(Saved data entries)
|---|

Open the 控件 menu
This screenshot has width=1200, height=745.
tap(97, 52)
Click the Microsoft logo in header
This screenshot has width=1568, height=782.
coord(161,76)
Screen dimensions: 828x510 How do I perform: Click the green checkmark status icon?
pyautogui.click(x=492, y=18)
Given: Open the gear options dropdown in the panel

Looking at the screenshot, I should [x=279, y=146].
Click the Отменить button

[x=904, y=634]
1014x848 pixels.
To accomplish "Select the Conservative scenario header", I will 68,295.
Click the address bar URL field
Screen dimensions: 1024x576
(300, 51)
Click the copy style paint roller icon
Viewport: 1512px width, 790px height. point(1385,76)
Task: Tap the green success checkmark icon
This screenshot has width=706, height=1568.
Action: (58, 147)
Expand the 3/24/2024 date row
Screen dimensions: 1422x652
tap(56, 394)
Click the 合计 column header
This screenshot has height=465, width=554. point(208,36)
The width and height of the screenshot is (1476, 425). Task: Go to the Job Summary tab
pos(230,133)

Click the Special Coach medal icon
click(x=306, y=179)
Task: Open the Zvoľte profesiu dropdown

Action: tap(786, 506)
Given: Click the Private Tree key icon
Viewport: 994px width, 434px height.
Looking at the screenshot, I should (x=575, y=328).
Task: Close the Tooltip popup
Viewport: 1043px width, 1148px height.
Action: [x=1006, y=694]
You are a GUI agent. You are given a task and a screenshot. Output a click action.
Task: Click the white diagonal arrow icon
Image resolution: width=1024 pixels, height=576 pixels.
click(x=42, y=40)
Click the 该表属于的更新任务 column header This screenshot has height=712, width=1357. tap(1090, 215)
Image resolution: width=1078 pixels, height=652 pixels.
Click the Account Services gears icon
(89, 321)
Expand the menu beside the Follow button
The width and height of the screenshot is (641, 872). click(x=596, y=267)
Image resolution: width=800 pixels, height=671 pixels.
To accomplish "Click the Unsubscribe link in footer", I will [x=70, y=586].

|---|

- **TASK GOAL**
Word for word, write out each of the records above.

- **SOLUTION TO THE EXERCISE**
Open the 控件 menu
This screenshot has width=1200, height=745.
tap(97, 52)
Click the Microsoft logo in header
This screenshot has width=1568, height=782.
coord(161,76)
Screen dimensions: 828x510 How do I perform: Click the green checkmark status icon?
pyautogui.click(x=492, y=18)
Given: Open the gear options dropdown in the panel

Looking at the screenshot, I should [x=279, y=146].
Click the Отменить button

[x=904, y=634]
1014x848 pixels.
To accomplish "Select the Conservative scenario header", I will 68,295.
Click the address bar URL field
Screen dimensions: 1024x576
(300, 51)
Click the copy style paint roller icon
Viewport: 1512px width, 790px height. point(1385,76)
Task: Tap the green success checkmark icon
This screenshot has width=706, height=1568.
Action: (58, 147)
Expand the 3/24/2024 date row
Screen dimensions: 1422x652
tap(56, 394)
Click the 合计 column header
This screenshot has height=465, width=554. point(208,36)
The width and height of the screenshot is (1476, 425). Task: Go to the Job Summary tab
pos(230,133)

Click the Special Coach medal icon
click(x=306, y=179)
Task: Open the Zvoľte profesiu dropdown

Action: tap(786, 506)
Given: Click the Private Tree key icon
Viewport: 994px width, 434px height.
Looking at the screenshot, I should (x=575, y=328).
Task: Close the Tooltip popup
Viewport: 1043px width, 1148px height.
Action: [x=1006, y=694]
You are a GUI agent. You are given a task and a screenshot. Output a click action.
Task: Click the white diagonal arrow icon
Image resolution: width=1024 pixels, height=576 pixels.
click(x=42, y=40)
Click the 该表属于的更新任务 column header This screenshot has height=712, width=1357. tap(1090, 215)
Image resolution: width=1078 pixels, height=652 pixels.
Click the Account Services gears icon
(89, 321)
Expand the menu beside the Follow button
The width and height of the screenshot is (641, 872). click(x=596, y=267)
Image resolution: width=800 pixels, height=671 pixels.
To accomplish "Click the Unsubscribe link in footer", I will [x=70, y=586].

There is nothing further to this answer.